- DATA FOR THIS EXERCISE
═══

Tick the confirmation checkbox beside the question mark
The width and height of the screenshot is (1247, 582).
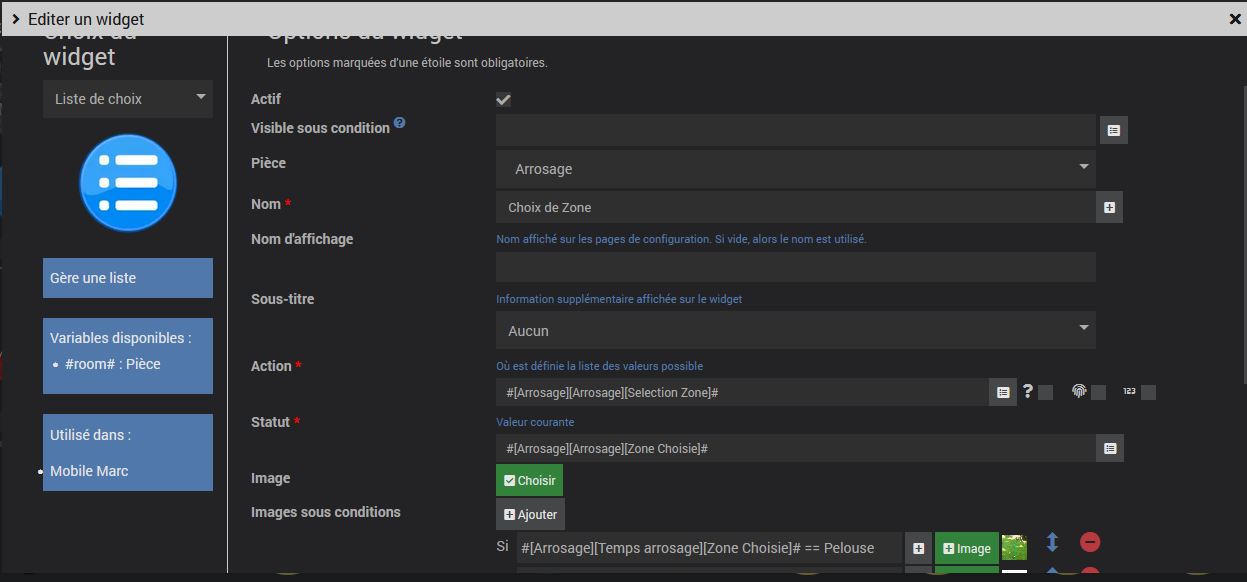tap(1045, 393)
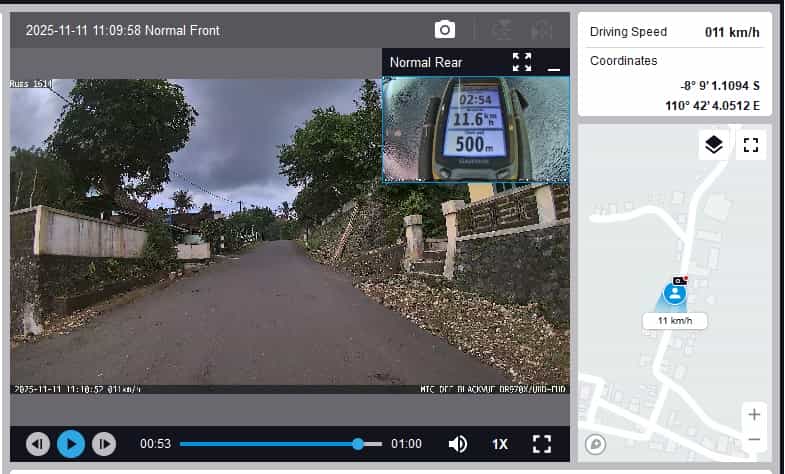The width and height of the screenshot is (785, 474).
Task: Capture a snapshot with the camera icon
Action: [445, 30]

═══

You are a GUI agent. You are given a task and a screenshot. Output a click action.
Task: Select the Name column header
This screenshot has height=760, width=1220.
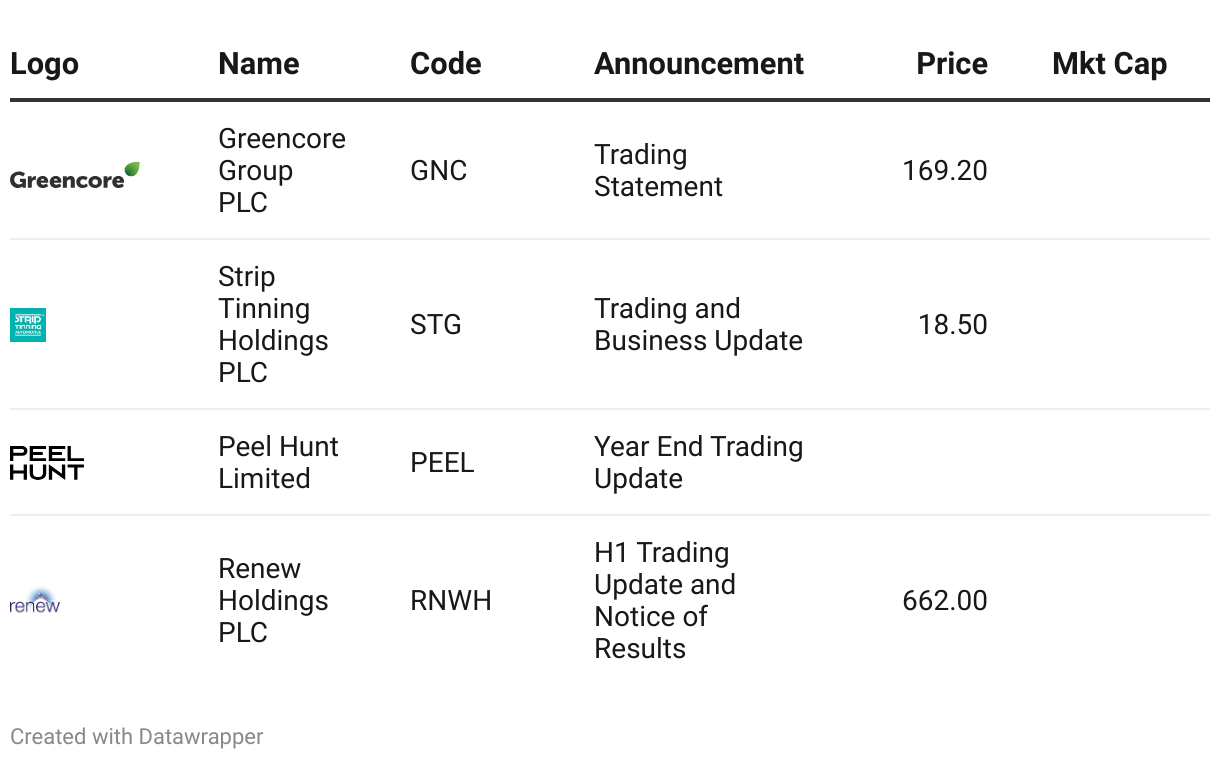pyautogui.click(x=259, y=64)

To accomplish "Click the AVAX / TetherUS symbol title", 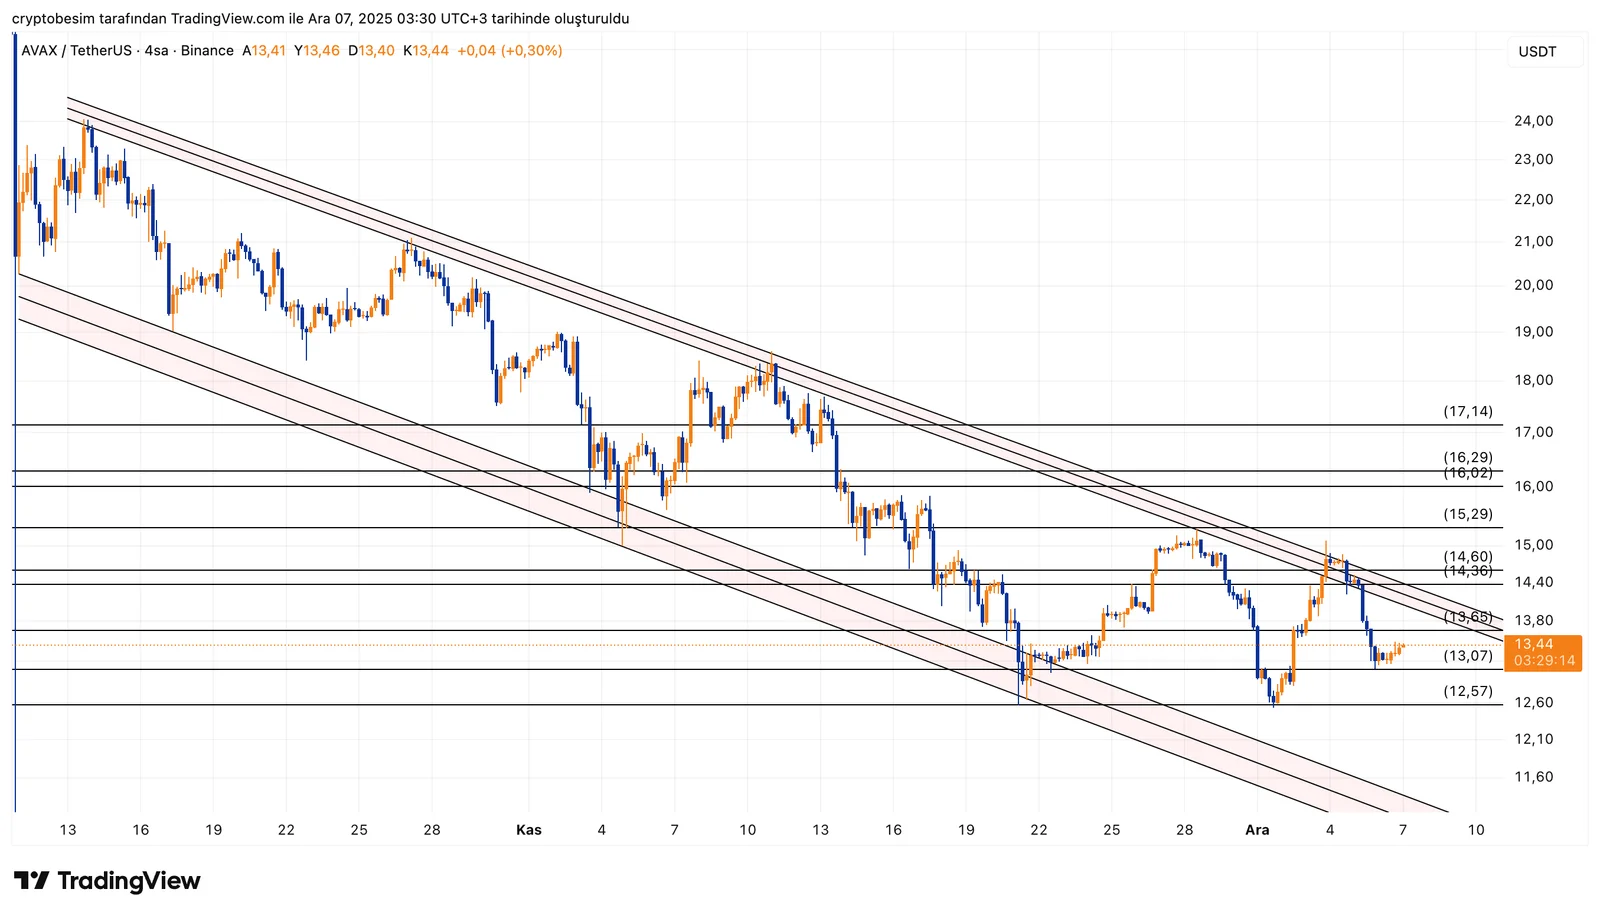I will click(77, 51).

═══

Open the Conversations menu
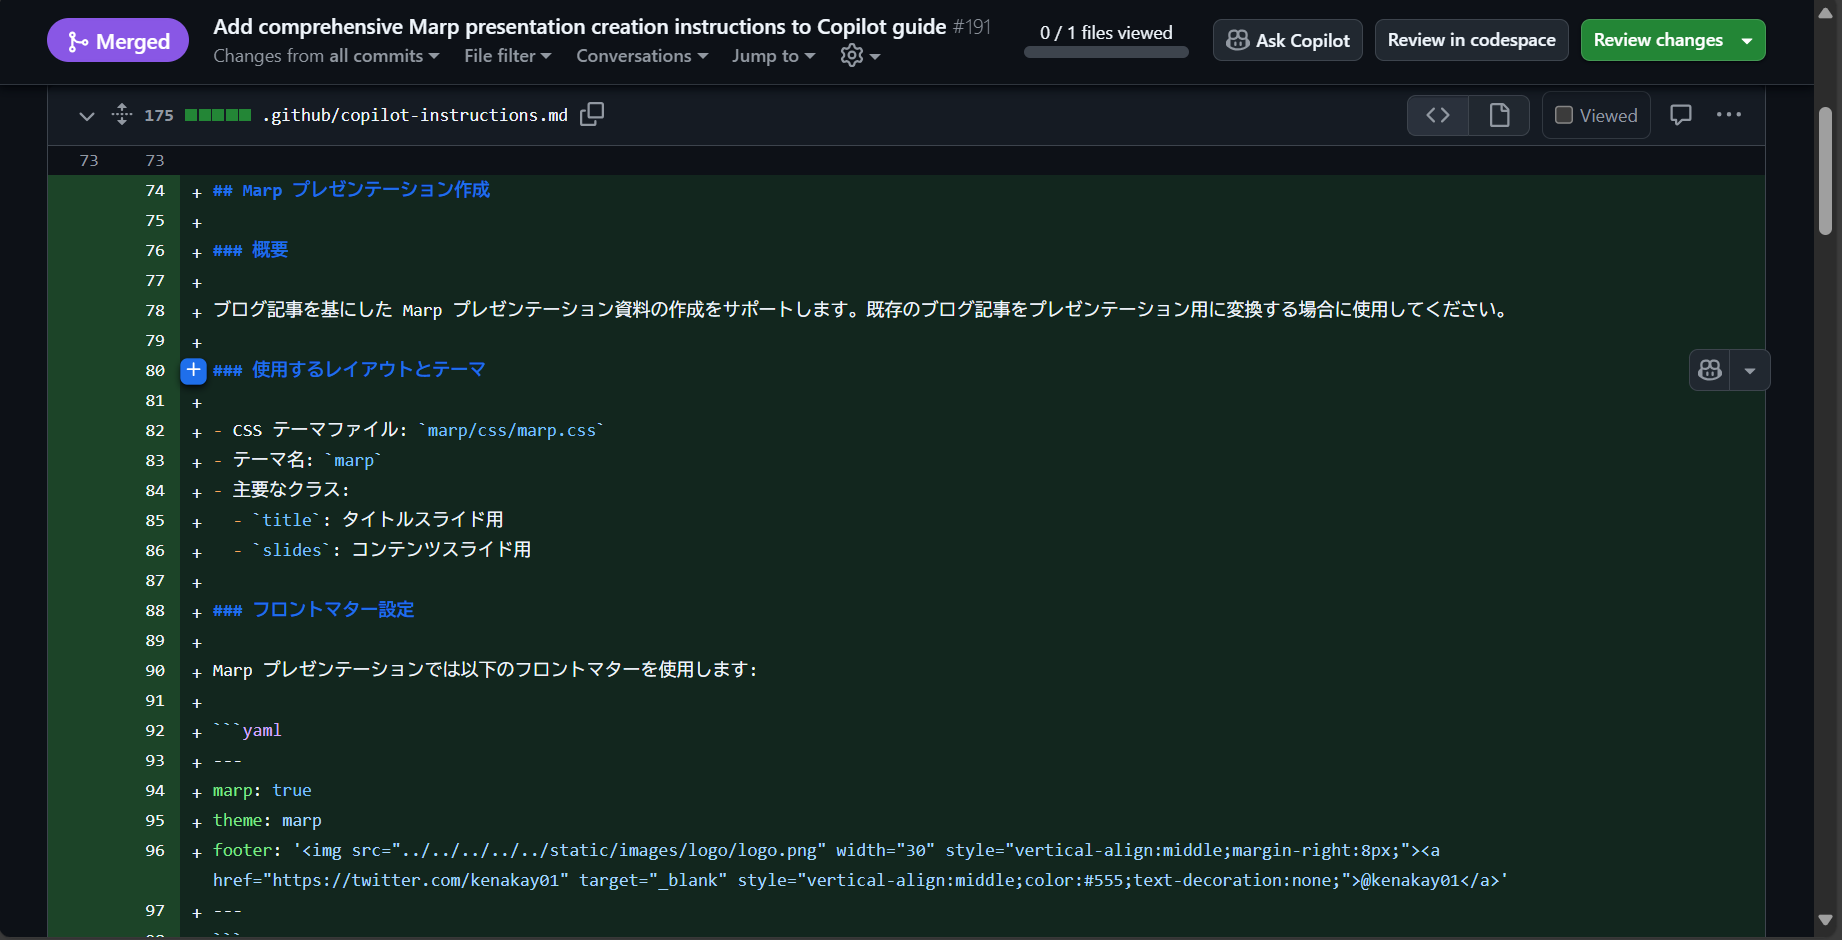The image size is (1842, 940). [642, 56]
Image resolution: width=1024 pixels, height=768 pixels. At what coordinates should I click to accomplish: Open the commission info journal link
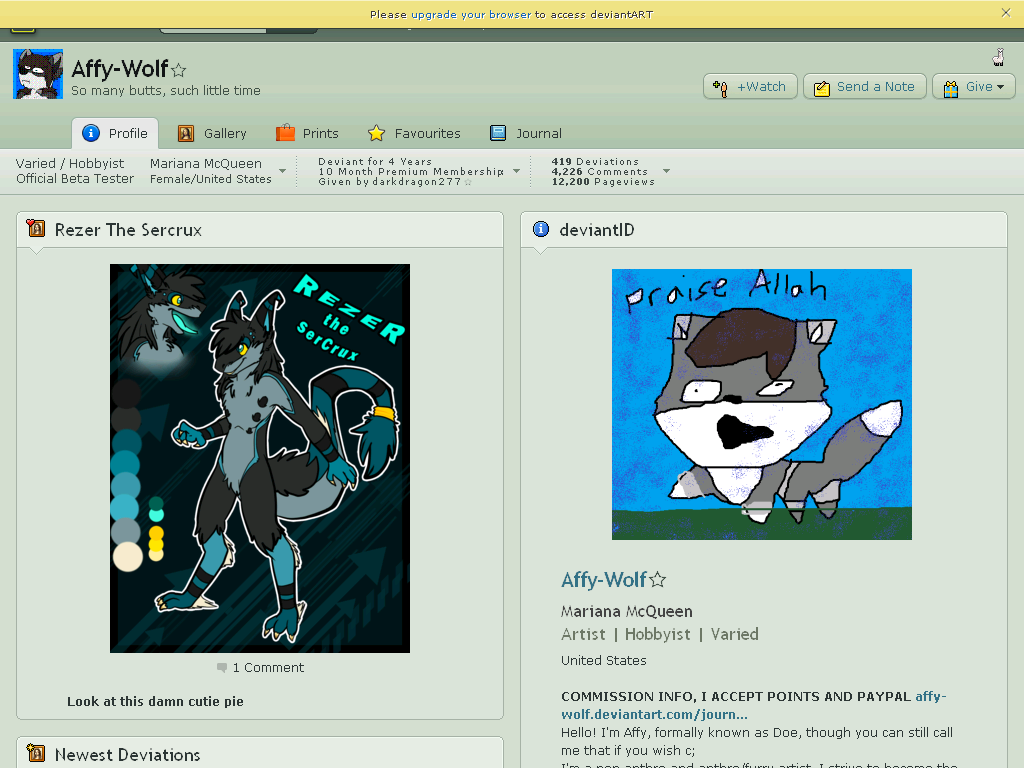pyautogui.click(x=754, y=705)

═══

- WHAT THE TASK ASKS
Copy the material above word for word, starting at the line that contains "Open the Conversations menu" and ending after the line that contains "pyautogui.click(x=754, y=705)". Leave the pictures out of your copy.

- PROBLEM SOLUTION
Open the Conversations menu
The image size is (1842, 940). [642, 56]
Image resolution: width=1024 pixels, height=768 pixels. At what coordinates should I click to accomplish: Open the commission info journal link
pyautogui.click(x=754, y=705)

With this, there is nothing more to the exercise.